Fuzzy Matching in Sanctions Screening: Avoiding False Positives Without Missing True Hits
How fuzzy name matching actually works, why naive substring search produces dangerous false positives, and how to tune your match thresholds.
Sanctions screening is fundamentally a fuzzy-matching problem. The names that arrive at your onboarding desk are spelled however the customer typed them — with diacritics or without, in Latin script or transliterated, with middle names reordered, with honorifics attached. The names on the SDN list are stored as the U.S. Treasury normalized them, which is a different normalization than the EU or UK uses.
The simplest approach — substring match — is dangerous. Searching for "Ali" against the OFAC list returns hundreds of designated individuals named Ali, plus every entity whose name contains the letters a-l-i (e.g. "Italy", "Salim"). Substring matching produces both massive false positive rates and, paradoxically, real misses when the queried name contains extra tokens.
Modern screening uses several techniques together: token normalization (lowercasing, accent stripping, punctuation removal), token sorting (so "John Smith" matches "Smith John"), trigram similarity (Postgres' pg_trgm extension is well-suited to this), and word-boundary constraints to avoid partial matches inside longer tokens. Phonetic algorithms like Soundex or Double Metaphone help with transliteration variants.

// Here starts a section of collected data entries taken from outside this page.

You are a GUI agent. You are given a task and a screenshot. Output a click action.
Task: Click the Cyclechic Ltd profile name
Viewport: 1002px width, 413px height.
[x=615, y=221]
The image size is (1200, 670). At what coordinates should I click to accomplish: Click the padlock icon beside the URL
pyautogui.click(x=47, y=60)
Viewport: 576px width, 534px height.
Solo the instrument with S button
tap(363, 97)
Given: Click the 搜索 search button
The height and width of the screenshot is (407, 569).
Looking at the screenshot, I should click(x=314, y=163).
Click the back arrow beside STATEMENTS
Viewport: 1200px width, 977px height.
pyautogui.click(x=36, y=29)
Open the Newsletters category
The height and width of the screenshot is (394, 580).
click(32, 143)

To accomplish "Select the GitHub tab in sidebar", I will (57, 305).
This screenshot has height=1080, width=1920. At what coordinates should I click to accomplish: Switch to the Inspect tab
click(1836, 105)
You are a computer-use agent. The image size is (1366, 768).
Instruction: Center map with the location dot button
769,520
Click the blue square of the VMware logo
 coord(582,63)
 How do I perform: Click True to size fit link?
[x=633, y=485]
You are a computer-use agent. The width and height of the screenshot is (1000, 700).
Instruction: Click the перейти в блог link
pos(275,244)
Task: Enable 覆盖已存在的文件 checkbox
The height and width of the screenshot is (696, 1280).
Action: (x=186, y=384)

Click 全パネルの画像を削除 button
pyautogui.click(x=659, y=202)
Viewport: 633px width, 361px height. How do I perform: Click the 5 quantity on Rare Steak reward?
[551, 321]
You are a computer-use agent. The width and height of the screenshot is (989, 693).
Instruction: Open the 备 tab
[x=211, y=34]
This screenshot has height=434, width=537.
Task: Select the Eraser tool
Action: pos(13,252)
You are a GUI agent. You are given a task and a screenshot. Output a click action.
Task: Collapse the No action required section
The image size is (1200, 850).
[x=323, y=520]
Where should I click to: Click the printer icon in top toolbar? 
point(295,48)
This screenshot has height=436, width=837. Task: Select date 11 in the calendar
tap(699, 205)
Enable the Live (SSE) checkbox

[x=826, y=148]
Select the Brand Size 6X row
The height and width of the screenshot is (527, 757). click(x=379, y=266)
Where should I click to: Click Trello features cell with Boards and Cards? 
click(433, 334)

Match scoring matters as much as the algorithm. A score of 1.0 is an exact normalized match; scores above 0.92 are typically high-confidence; the 0.80–0.92 range needs analyst review; below 0.80 is best treated as a "possible match" requiring corroborating evidence like a date of birth or document number. Alias-only matches should be capped lower than primary-name matches, because aliases are noisier.
Finally, every screening event should be logged with the input, the matches considered, and the analyst's disposition. That audit trail is what regulators look for when they ask whether your program is risk-based and reasonable — not whether you found every theoretically possible match.